Brand new, redesigned course list handling for VAULT courtesy of Workday Student. The app creates an ORM of sorts around the openEQUELLA APIs, with objects for Groups, Taxonomies, and Taxonomy Terms, that lets us manipulate data easily.
- Install the Google Cloud CLI (needed for
gsutil
) - Set up a python virtual environment & install dependencies
pipenv install
- Obtain a VAULT OAuth token for API use,
cp example.config.py config.py
, add the token to it. You can also change the logging configuration here if you so choose. - Obtain access to CCA Integrations data in Google Cloud (contact Integration Engineer). There should be JSON files present for employees, students, and courses for current semesters. With the integrations project active, running
gcloud auth application-default login
once will authenticate this project.
The main app should work now but has yet to be used to create taxonomies in VAULT. Thus far only unit tests have been performed.
usage: app.py [-h] [-c] [--course-lists] [-d] file
Create VAULT taxonomies from JSON course data.
positional arguments:
file course list JSON file
optional arguments:
-h, --help show this help message and exit
-c, --clear only clear the given semester taxonomy term, do not
create new terms
--course-lists only create terms in course list taxonomies, ignore
others
-d, --downloadtaxos download fresh taxonomies from VAULT (do not use JSON
list in /data dir)
Logging information is sent both to stdout and to a dated log file in the "data" directory.

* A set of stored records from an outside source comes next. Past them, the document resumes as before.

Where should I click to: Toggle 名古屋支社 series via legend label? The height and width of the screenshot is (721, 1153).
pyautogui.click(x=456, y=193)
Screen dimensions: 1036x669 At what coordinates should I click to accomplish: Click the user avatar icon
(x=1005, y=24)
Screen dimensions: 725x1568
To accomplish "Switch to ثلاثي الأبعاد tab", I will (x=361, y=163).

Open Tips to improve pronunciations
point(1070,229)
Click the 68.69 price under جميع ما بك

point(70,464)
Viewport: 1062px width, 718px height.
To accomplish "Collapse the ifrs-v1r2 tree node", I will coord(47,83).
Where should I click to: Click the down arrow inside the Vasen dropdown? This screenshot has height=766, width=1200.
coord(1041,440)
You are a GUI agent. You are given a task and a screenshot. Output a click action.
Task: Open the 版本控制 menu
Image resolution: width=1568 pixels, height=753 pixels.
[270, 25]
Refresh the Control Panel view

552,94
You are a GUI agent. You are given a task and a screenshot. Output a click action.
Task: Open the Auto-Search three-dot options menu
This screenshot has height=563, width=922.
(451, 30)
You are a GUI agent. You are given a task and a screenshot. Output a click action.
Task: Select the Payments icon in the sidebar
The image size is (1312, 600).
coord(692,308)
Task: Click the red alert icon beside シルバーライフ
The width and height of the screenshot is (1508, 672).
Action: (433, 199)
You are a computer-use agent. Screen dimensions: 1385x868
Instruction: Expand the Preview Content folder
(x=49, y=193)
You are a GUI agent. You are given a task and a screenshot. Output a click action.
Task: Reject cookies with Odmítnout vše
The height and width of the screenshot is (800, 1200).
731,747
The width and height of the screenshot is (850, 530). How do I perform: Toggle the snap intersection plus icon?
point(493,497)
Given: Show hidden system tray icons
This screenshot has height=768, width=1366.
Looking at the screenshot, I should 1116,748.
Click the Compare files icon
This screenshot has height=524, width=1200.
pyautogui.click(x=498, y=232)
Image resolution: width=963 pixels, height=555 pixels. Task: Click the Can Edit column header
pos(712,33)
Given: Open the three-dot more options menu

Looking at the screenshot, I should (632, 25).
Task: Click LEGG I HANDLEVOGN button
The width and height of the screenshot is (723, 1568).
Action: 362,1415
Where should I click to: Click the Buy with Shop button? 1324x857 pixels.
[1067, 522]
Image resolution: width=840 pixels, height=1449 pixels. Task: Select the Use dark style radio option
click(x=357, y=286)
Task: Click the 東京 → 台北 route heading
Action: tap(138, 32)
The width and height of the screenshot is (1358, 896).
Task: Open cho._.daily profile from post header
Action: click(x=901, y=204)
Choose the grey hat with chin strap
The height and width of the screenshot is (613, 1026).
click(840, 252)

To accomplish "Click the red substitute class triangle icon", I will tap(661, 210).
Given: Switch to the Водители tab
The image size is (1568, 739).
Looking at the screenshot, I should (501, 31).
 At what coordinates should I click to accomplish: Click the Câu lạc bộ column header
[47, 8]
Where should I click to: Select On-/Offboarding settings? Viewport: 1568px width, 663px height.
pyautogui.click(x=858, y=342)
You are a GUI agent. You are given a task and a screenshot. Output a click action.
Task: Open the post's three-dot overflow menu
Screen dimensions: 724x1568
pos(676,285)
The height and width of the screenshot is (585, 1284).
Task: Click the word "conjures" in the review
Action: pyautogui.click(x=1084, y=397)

The taxonomies JSON is stored in data/taxonomies.json (not all their terms, just taxonomy names and identifiers). If you create a new taxonomy related to course lists or course information, e.g. if a new academic program is created, you'll need to rerun python app.py --downloadtaxos
to refresh the JSON.
python faculty_groups.py data/data.json
creates many text file lists of faculty usernames in the "data" directory. Each file is named after the LDAP group that the accounts belong to.
python make_informer_csv.py
downloads the Workday JSON course data and transforms it into an "_informer.csv" spreadsheet. This can then be used in the previous "libraries_course_lists" project.
> pipenv run cover # run tests
> pipenv run report # coverage report
> coverage html # generate HTML in htmlcov/ that shows which lines aren't tested
> python -m unittest test.test_course # run a specific test suite
Add tests to the "test" folder and name them like "test_FILENAME" where FILENAME is roughly the name of the module that's being tested. This ensures unittest
can discover them and makes it easier to see what tests still need to be written. You may need to create fixtures in both VAULT and the local filesystem to write some tests. Prefer using a fake, created datum to testing against production data that naturally changes.